▸ TAREA POR REALIZAR
Enumere todo lo que, según el pasaje sobre la dedicación de la Casa del SEÑOR, ofreció el rey en el medio del atrio.

::: FRAGMENTO DE LECTURA

61 Sea pues perfecto vuestro corazón para con el SEÑOR nuestro Dios, andando en sus estatutos, y guardando sus mandamientos, como el día de hoy.
62 Entonces el rey, y todo Israel con él, ofrecieron sacrificios delante del SEÑOR.
63 Y ofreció Salomón sacrificios pacíficos, los cuales sacrificó al SEÑOR, [que fueron] veintidós mil bueyes, y ciento veinte mil ovejas. Así dedicaron el rey y todos los hijos de Israel la Casa del SEÑOR.
64 Aquel mismo día santificó el rey el medio del atrio que [estaba] delante de la Casa del SEÑOR: porque ofreció allí los holocaustos, y los presentes, y los sebos de los pacíficos; por cuanto el altar de bronce que [estaba] delante del SEÑOR era pequeño, y no cabían en él los holocaustos, y los presentes, y los sebos de los pacíficos.

::::::
::: MATERIAL DE CONSULTA

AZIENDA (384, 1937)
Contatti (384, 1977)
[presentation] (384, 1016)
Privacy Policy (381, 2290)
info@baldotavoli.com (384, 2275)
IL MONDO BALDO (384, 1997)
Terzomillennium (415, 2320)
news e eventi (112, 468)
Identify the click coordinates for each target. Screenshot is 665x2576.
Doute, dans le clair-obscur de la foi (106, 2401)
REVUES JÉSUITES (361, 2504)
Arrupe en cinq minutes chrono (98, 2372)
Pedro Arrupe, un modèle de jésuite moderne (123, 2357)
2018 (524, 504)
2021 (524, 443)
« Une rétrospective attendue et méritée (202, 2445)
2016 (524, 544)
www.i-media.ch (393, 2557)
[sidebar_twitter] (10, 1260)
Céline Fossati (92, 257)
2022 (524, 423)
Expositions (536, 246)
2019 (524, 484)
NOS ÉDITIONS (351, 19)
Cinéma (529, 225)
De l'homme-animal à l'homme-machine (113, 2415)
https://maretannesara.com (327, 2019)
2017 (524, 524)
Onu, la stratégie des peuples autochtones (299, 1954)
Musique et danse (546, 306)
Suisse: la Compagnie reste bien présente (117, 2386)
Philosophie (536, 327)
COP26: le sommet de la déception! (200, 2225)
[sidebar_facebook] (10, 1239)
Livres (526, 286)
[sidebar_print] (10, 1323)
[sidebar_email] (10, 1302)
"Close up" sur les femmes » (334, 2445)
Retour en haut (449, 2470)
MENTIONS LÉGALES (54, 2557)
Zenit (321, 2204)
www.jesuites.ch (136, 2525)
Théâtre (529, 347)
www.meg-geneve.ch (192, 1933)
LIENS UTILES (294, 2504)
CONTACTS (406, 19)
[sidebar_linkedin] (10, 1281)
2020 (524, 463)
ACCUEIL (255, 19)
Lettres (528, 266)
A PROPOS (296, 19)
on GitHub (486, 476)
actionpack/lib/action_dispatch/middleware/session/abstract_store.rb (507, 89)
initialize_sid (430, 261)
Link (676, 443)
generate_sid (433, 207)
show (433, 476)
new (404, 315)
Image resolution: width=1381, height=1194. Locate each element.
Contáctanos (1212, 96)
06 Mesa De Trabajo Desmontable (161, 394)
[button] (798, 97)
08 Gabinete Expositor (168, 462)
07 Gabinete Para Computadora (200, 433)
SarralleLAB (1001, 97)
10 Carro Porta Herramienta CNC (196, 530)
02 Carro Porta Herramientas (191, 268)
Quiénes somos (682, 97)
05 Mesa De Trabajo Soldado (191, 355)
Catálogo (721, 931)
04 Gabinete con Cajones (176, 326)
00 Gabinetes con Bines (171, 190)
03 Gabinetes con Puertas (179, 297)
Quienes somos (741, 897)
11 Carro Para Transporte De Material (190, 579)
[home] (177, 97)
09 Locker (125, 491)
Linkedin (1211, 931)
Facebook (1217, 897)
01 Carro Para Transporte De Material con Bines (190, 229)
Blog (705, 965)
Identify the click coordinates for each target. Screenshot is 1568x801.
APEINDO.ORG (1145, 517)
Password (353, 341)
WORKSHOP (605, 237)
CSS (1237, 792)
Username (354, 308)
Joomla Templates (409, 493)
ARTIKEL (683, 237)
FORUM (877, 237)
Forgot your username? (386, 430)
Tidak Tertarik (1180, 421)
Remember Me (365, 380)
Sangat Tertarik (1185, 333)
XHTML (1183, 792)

::::::

▸ RESPUESTA ESCRITA
- Los holocaustos
- Los presentes
- Los sebos de los pacíficos